Assignment
Starting at the line that contains "Given: Go to the Equipment tab" and stopping at the line that contains "Task: Open the Shapes tool", transcribe every line of the material below exactly; pictures stay out.

Records supplied
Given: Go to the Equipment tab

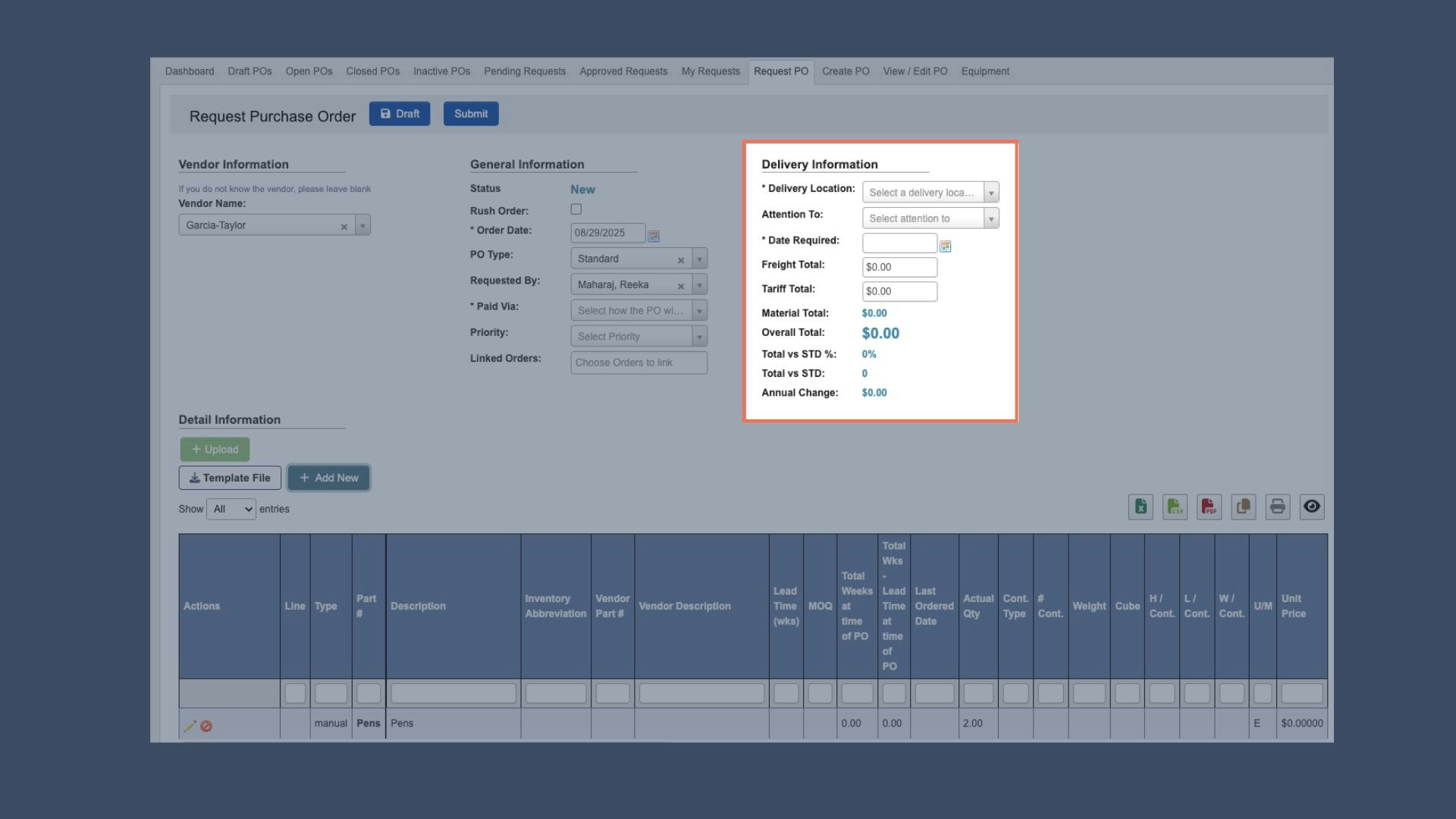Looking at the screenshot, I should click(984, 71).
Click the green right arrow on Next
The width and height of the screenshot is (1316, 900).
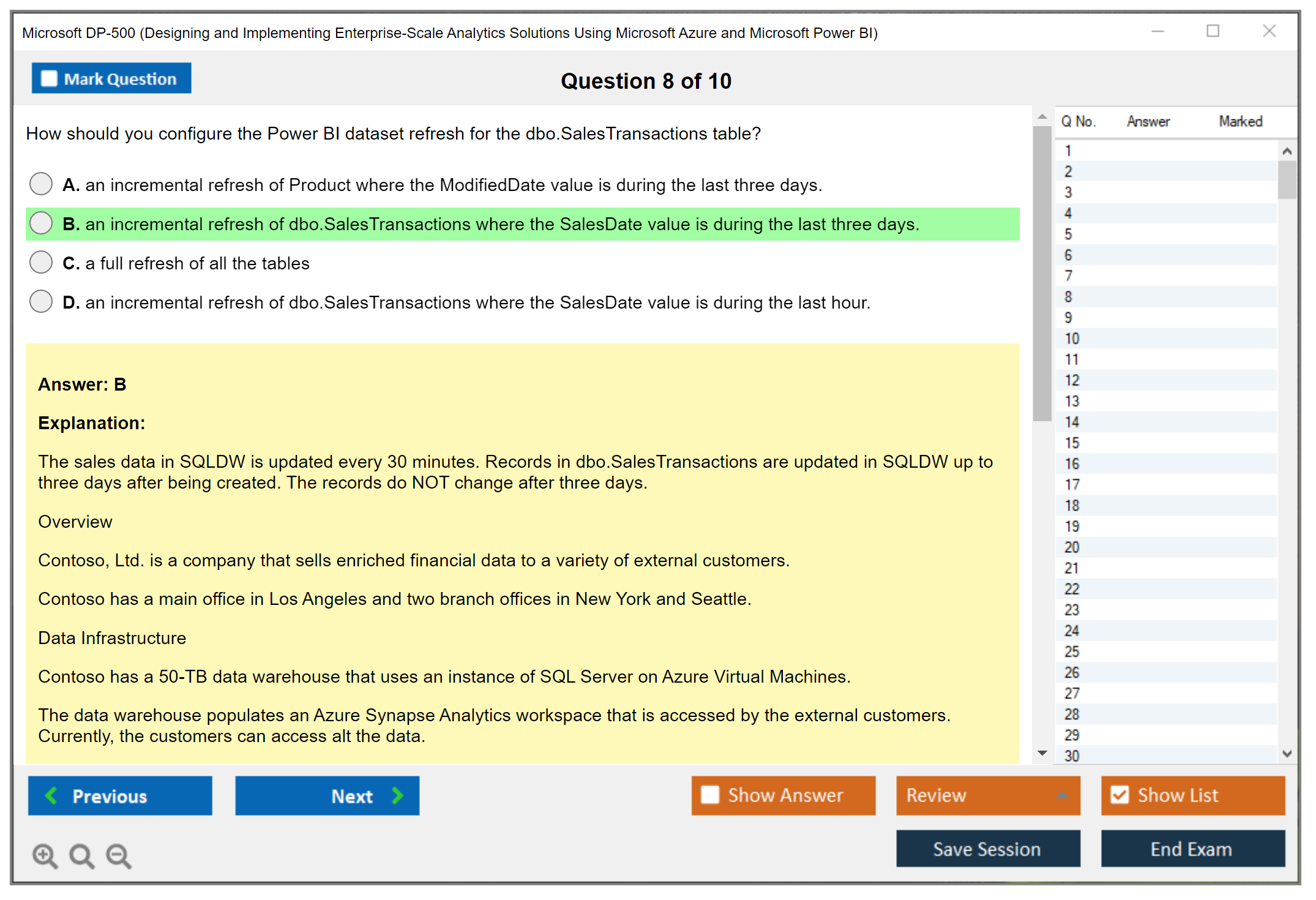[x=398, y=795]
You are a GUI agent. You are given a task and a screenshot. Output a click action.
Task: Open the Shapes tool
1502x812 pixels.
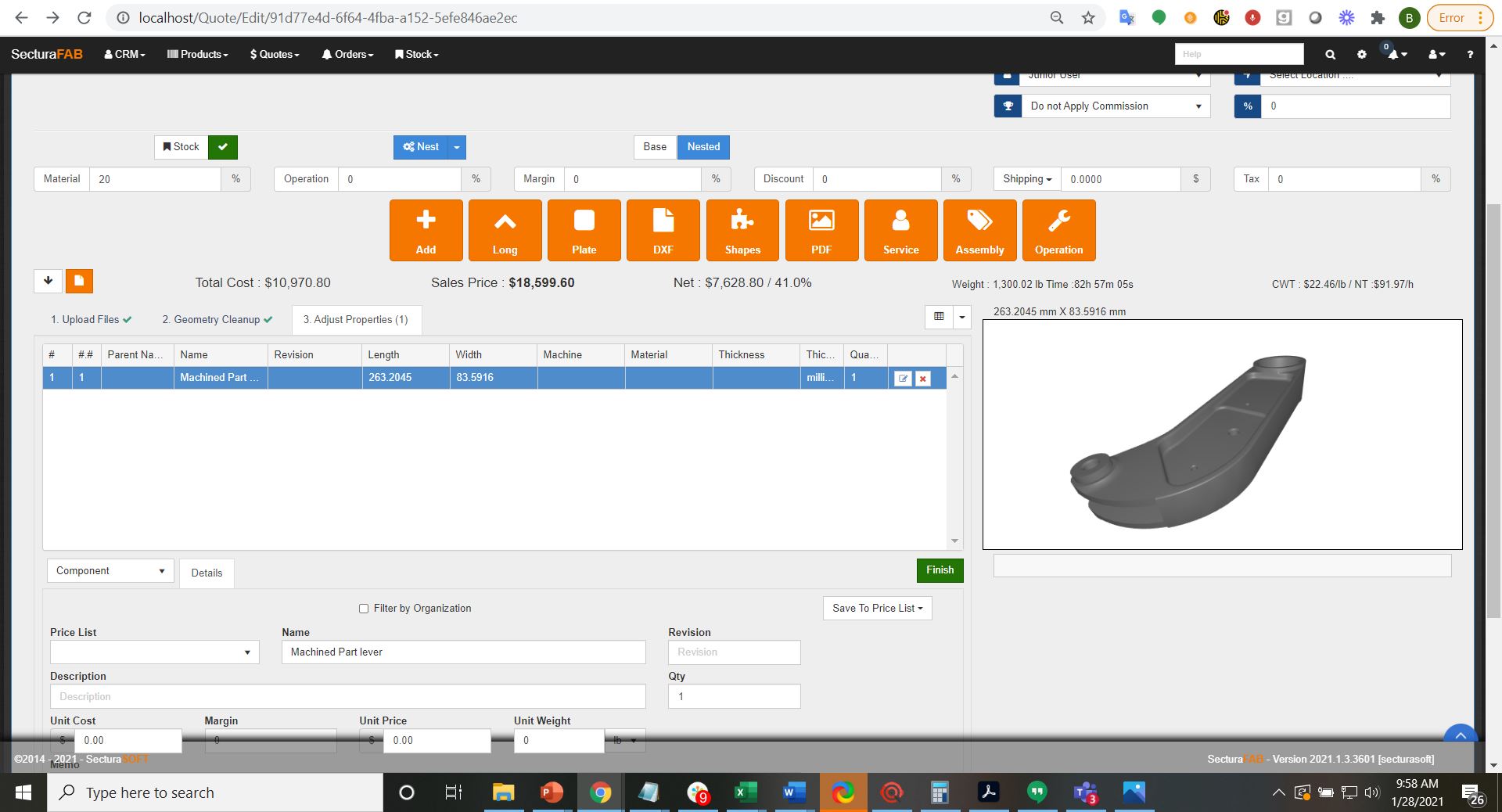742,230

--

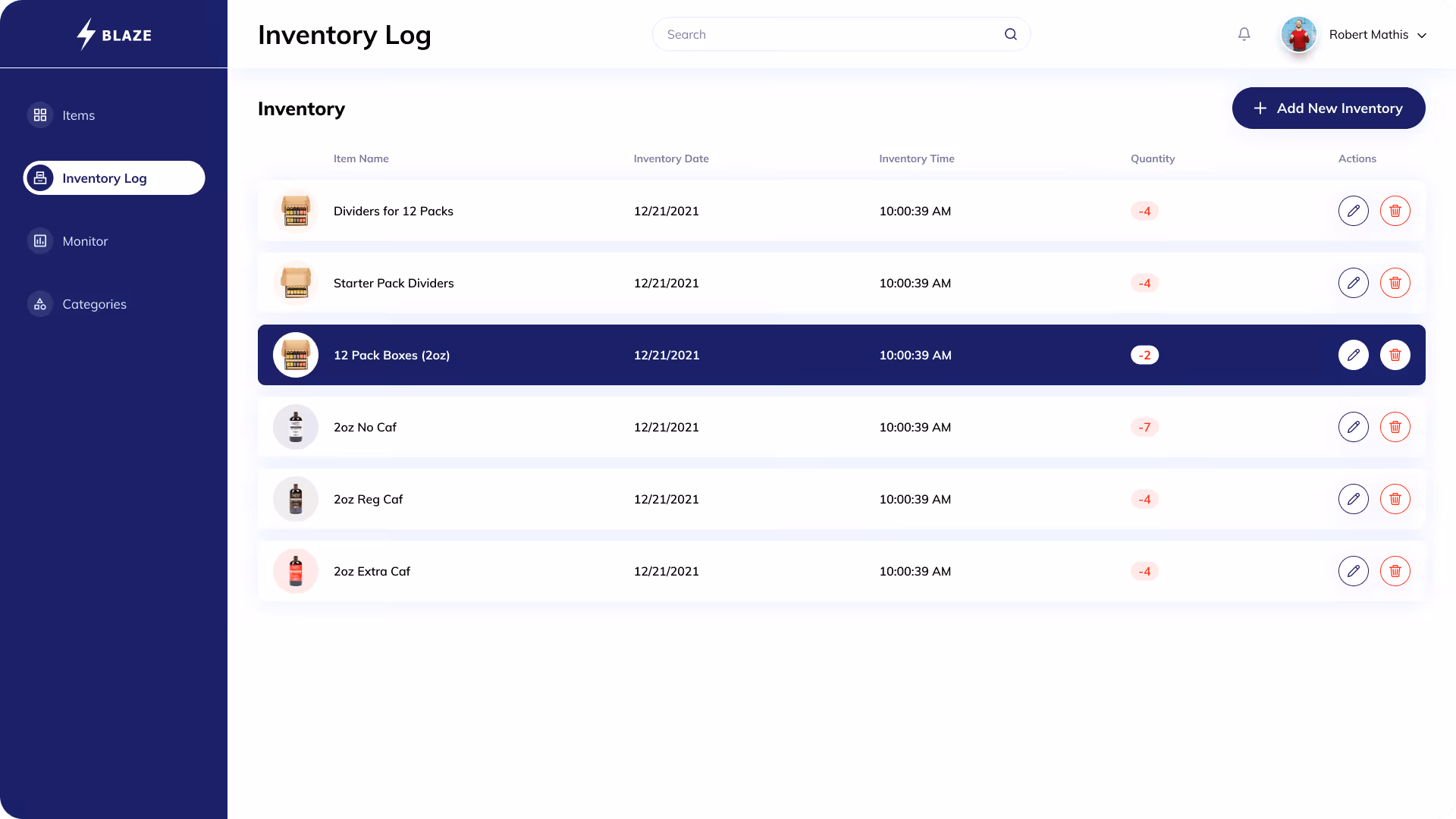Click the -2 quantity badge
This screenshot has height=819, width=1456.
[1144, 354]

--

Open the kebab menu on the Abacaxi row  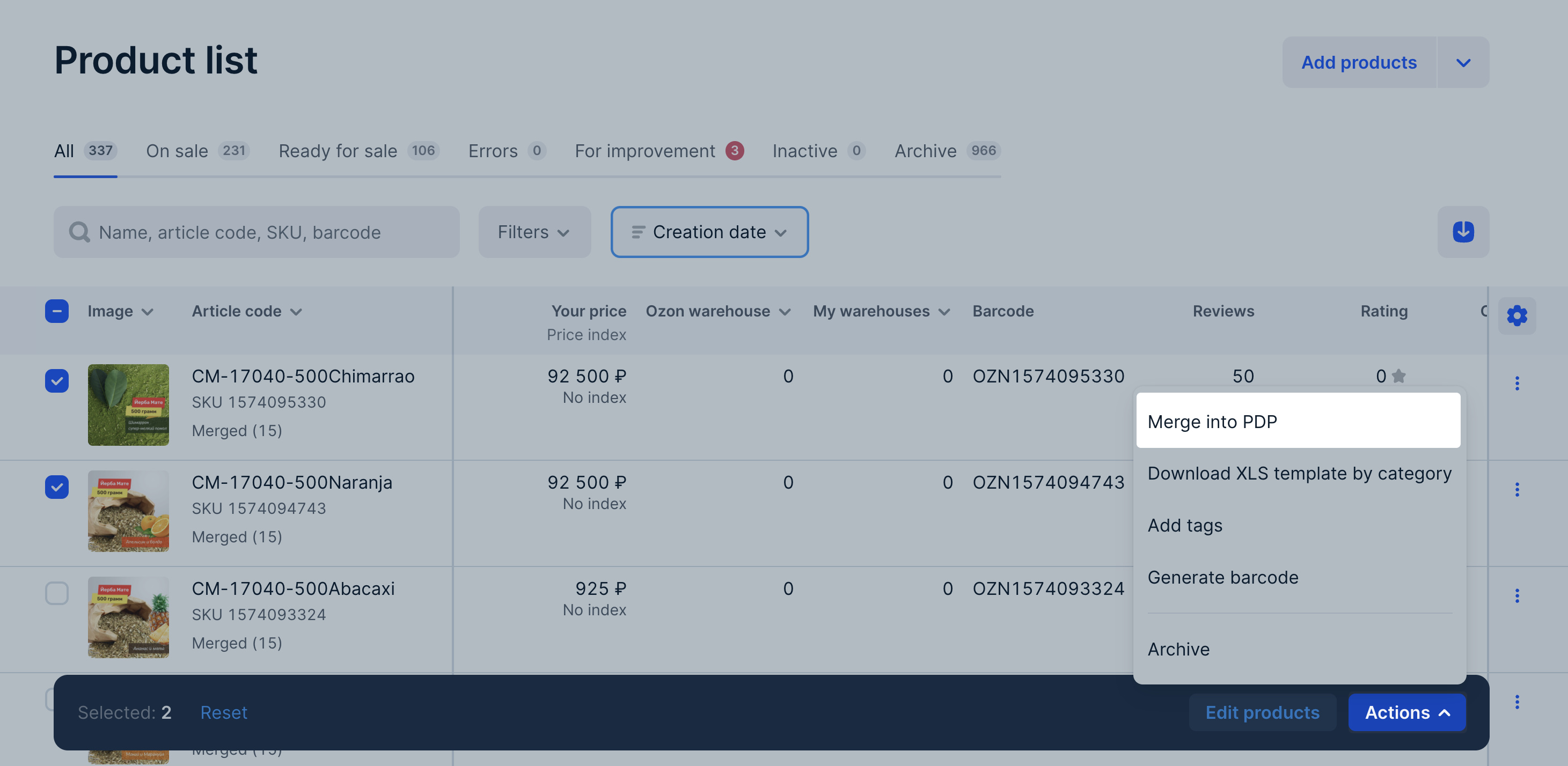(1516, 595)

Solved exercise
Given: Go to the Equipment tab

Looking at the screenshot, I should click(984, 71).
Click the green right arrow on Next
The width and height of the screenshot is (1316, 900).
[x=398, y=795]
You are a GUI agent. You are given a task and a screenshot. Output a click action.
Task: Open the Shapes tool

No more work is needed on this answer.